### Excerpted records

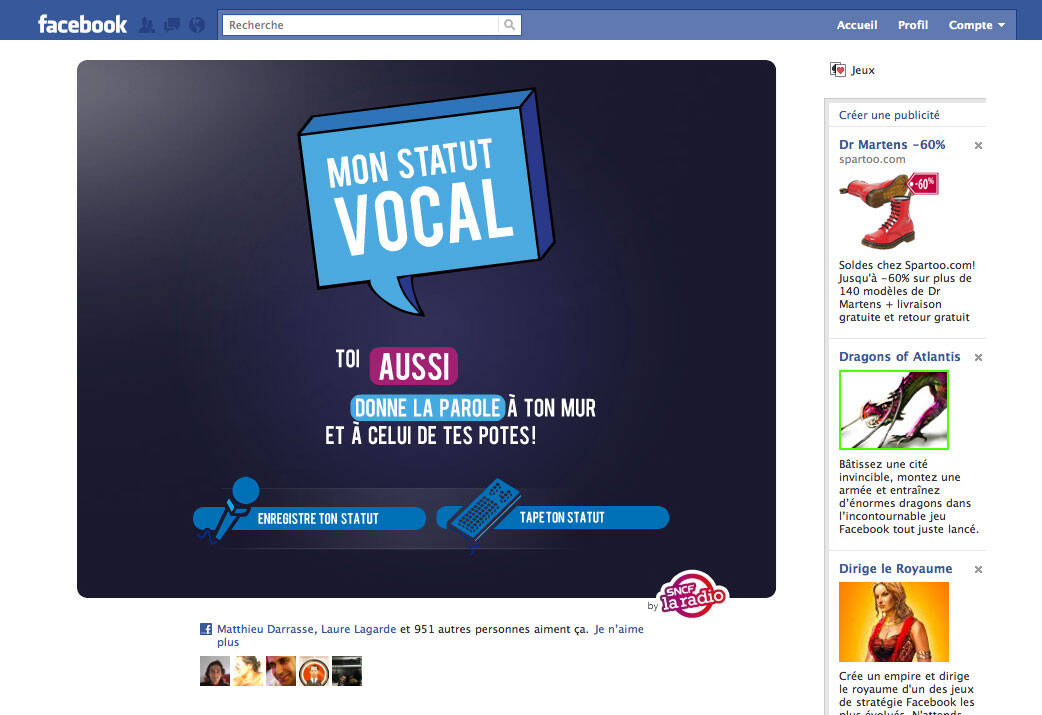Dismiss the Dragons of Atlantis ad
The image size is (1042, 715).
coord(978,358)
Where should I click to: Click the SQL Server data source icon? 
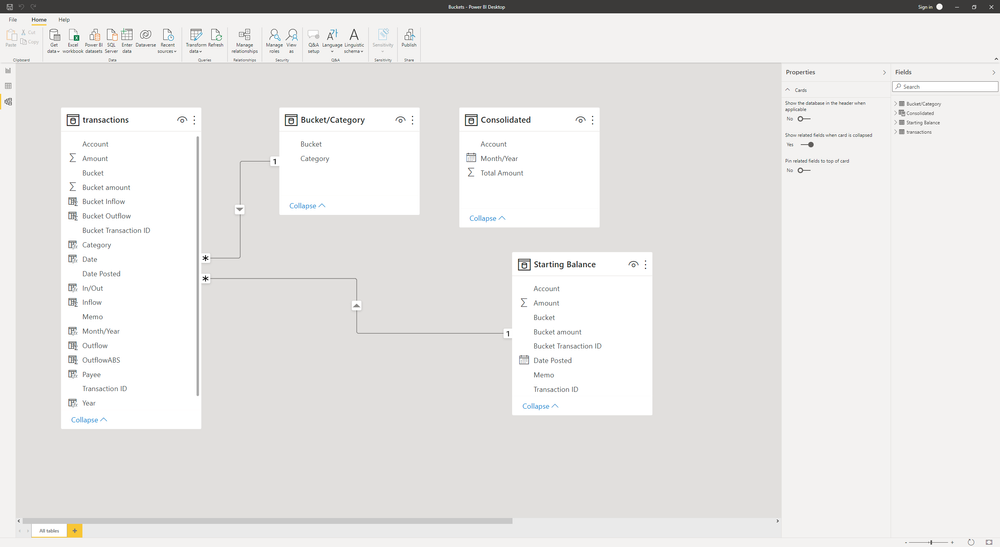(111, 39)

######

### What you should do
Reproduce only the lines between the line with "Where should I" and the final line of the records, both included, so that the copy matches them exactly and contains no pictures.

### Reply to the exercise
Where should I click to: Click the SQL Server data source icon? 
(111, 39)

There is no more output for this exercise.